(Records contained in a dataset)
#####

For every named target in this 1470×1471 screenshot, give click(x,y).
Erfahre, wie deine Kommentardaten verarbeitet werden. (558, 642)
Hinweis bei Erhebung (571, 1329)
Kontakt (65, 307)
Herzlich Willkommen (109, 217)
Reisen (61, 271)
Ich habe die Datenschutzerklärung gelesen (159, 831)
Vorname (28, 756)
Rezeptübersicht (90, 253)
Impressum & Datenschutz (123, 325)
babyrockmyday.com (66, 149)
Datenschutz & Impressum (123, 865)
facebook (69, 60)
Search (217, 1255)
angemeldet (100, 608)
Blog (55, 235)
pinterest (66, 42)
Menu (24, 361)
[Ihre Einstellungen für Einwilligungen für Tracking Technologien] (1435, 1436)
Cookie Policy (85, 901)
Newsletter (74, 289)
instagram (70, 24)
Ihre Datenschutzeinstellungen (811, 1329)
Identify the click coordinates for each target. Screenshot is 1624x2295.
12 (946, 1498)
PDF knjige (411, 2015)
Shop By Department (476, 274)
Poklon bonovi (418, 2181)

#####

**YOUR TASK:** Restate the records in full, keeping every word as it is.

**EXERCISE ANSWER:**
For every named target in this 1470×1471 screenshot, give click(x,y).
Erfahre, wie deine Kommentardaten verarbeitet werden. (558, 642)
Hinweis bei Erhebung (571, 1329)
Kontakt (65, 307)
Herzlich Willkommen (109, 217)
Reisen (61, 271)
Ich habe die Datenschutzerklärung gelesen (159, 831)
Vorname (28, 756)
Rezeptübersicht (90, 253)
Impressum & Datenschutz (123, 325)
babyrockmyday.com (66, 149)
Datenschutz & Impressum (123, 865)
facebook (69, 60)
Search (217, 1255)
angemeldet (100, 608)
Blog (55, 235)
pinterest (66, 42)
Menu (24, 361)
[Ihre Einstellungen für Einwilligungen für Tracking Technologien] (1435, 1436)
Cookie Policy (85, 901)
Newsletter (74, 289)
instagram (70, 24)
Ihre Datenschutzeinstellungen (811, 1329)
Identify the click coordinates for each target. Screenshot is 1624x2295.
12 (946, 1498)
PDF knjige (411, 2015)
Shop By Department (476, 274)
Poklon bonovi (418, 2181)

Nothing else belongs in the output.